Feeding from this profusion of data are various domain-specific design processes, and the data must move within each domain and across them. Imagine a circumstance in which a high-pin-count FPGA in your design needs to be pin-swapped at the PCB level. This design change must propagate into the FPGA design process. Typically, this non-trivial exercise involves two separate tool chains. Altium Designer 10 makes this process a pushbutton affair.

Altium Designer 10 presents engineers with a hierarchical project view that enables collaboration (Fig. 2). At the top level are all PCB-related design files, and inside the PCB project is the onboard FPGA project. Inside the FPGA, if you were using an embedded processor, would be the software development project for that processor. The project view also provides for version control, which encourages a fluid, iterative design process.
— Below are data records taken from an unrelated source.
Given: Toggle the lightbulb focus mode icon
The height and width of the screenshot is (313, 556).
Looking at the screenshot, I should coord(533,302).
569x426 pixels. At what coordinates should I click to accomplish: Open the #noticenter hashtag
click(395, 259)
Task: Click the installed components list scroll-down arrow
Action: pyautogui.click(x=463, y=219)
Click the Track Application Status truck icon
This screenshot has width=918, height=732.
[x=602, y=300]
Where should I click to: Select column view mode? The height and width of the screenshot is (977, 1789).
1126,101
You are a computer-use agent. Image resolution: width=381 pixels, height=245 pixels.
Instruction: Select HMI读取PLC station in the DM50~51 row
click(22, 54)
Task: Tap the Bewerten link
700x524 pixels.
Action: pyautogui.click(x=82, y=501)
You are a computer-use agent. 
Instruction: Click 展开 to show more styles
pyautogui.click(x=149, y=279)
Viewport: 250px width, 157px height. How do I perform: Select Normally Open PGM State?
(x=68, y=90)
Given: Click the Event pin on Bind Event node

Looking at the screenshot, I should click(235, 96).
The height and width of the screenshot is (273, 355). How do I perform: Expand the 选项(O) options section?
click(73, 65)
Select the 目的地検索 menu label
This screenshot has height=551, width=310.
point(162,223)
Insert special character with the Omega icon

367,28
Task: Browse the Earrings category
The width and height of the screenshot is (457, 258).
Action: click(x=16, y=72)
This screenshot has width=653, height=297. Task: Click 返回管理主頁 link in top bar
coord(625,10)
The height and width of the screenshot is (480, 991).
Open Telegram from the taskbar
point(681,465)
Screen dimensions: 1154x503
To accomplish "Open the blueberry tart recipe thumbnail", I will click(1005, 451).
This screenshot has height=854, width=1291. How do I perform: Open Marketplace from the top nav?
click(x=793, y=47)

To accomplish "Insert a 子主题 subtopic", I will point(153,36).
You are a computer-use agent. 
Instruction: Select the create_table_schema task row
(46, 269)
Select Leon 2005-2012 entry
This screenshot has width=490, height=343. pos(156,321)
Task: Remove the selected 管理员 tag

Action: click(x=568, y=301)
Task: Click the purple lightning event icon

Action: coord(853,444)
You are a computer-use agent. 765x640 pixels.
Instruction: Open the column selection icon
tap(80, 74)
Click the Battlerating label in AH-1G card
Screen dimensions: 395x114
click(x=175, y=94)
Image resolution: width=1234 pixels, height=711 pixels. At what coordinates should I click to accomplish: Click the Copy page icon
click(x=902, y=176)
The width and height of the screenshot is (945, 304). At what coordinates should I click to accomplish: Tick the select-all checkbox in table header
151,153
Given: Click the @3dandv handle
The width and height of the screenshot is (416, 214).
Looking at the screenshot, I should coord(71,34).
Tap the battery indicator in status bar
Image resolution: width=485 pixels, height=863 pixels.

The Enterprise Vault has three data zones. These zones connect to the outside world of distributors, business systems, and manufacturing partners. With all of the component data in the Vault, it becomes a simple matter to trade off criteria to aid in making design decisions.

Finally, when the design achieves maturity, data integrity checks ensure that everything is correct. Altium Designer 10 verifies that all parts on the bill of materials are approved and that the schematic and PCB layout are in sync. It also runs design-rule checking.

Another key addition to Altium Designer 10 is a feature called AltiumLive, which is an implementation of cloud-based services for software downloads and maintenance. Using AltiumLive, users can customize their initial installation of Altium Designer 10 and then use it subsequently to change their installation as needs evolve. With AltiumLive, there are no more service packs when updates occur but rather cloud-based updates.

A second element of AltiumLive will be availability of design content and IP. The first design content comes from Altium’s technical centers in Shanghai and in Hobart, Tasmania, Australia. In the future, the ecosystem will be opened to user contributions.